## Description of the task
Each line of the material holding the word "screenshot" must be identified and copied.

## Records
[Start of Attachment]

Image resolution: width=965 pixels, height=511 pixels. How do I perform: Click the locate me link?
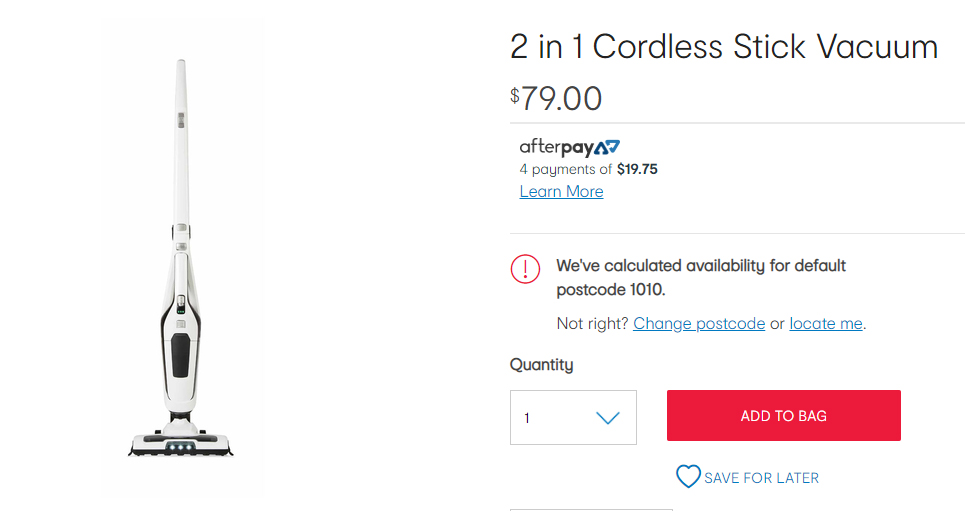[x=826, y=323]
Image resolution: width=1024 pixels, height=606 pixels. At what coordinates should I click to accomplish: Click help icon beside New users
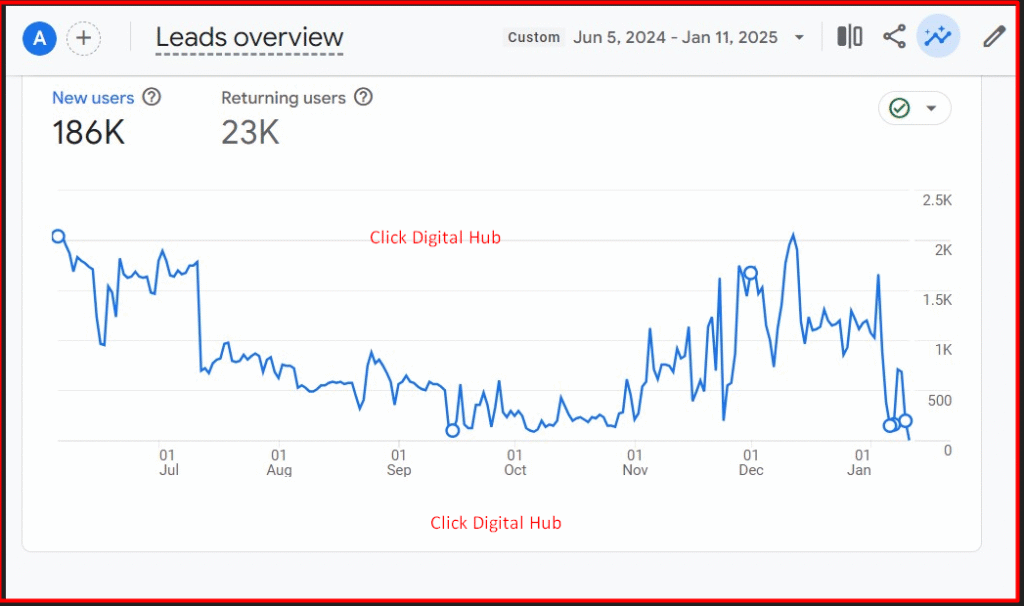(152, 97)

[End of Attachment]
[Start of Attachment]

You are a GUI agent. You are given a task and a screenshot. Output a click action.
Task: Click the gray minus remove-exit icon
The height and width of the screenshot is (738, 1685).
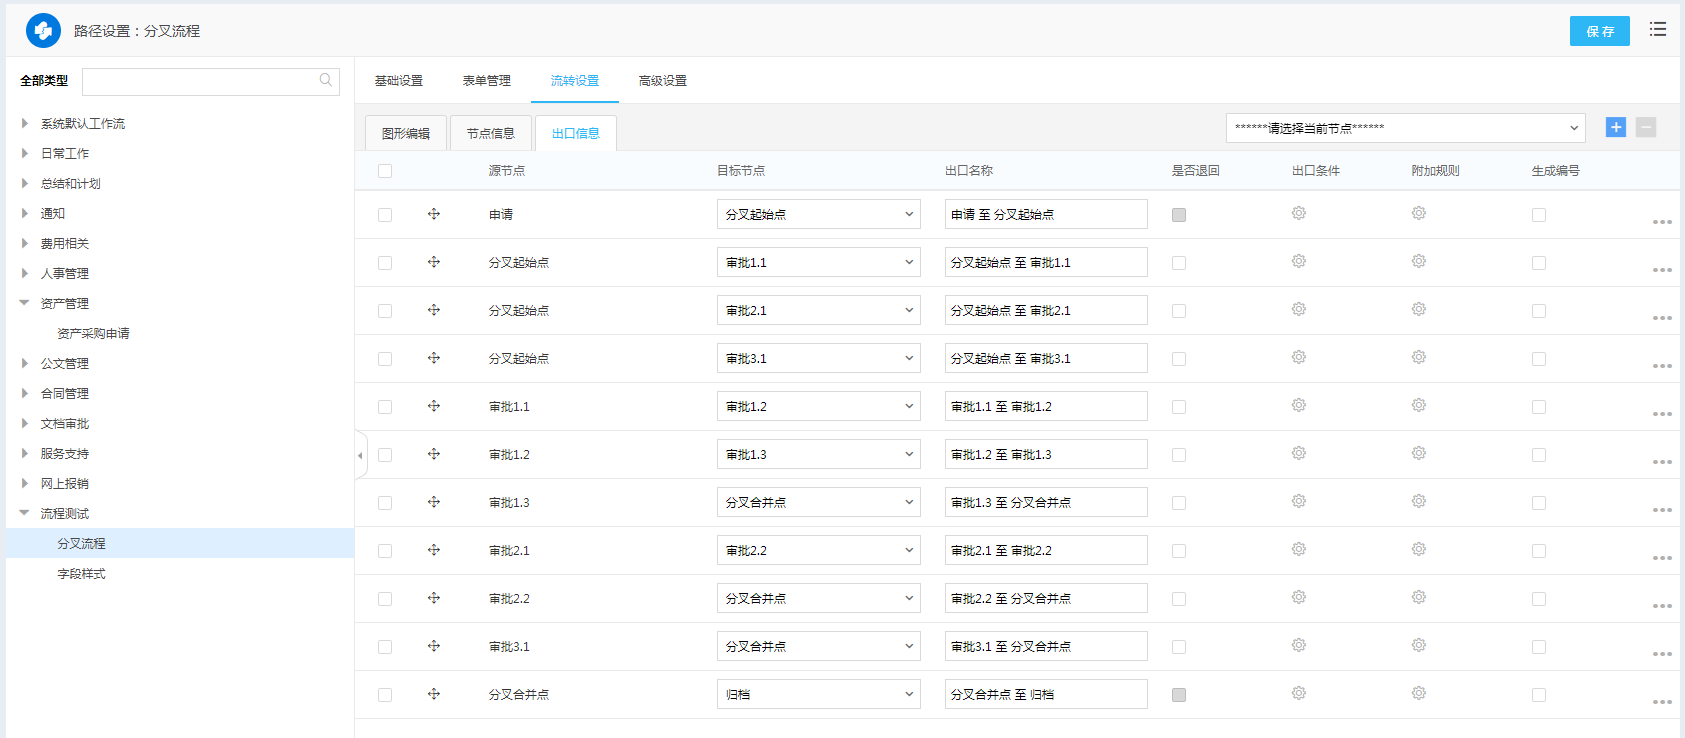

[End of Attachment]
[Start of Attachment]

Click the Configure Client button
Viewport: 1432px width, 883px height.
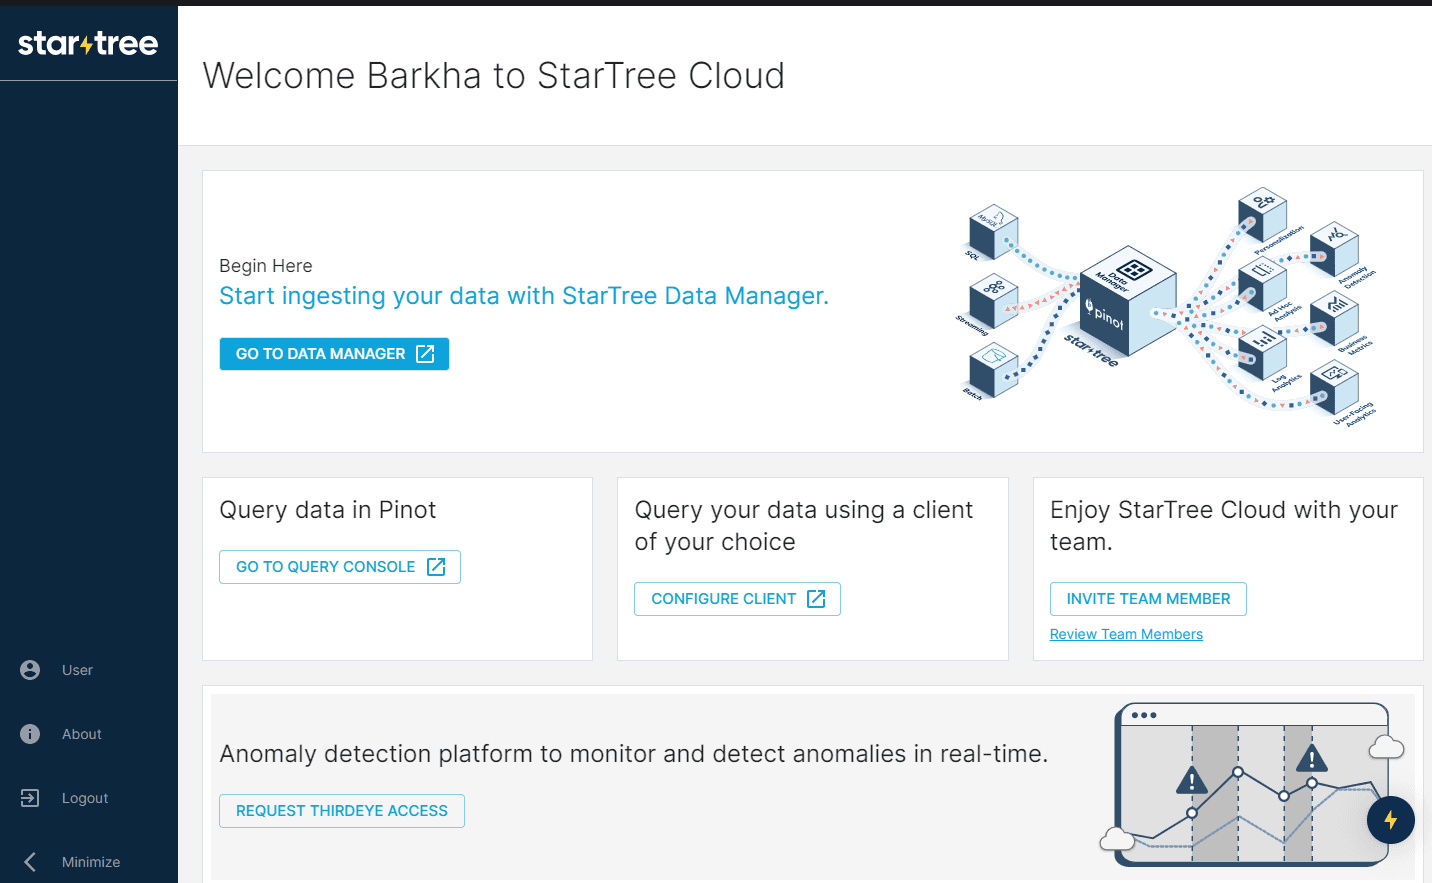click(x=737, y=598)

[End of Attachment]

## Result
You are a GUI agent. You are given a task and a screenshot. Output a click action.
The height and width of the screenshot is (738, 1685).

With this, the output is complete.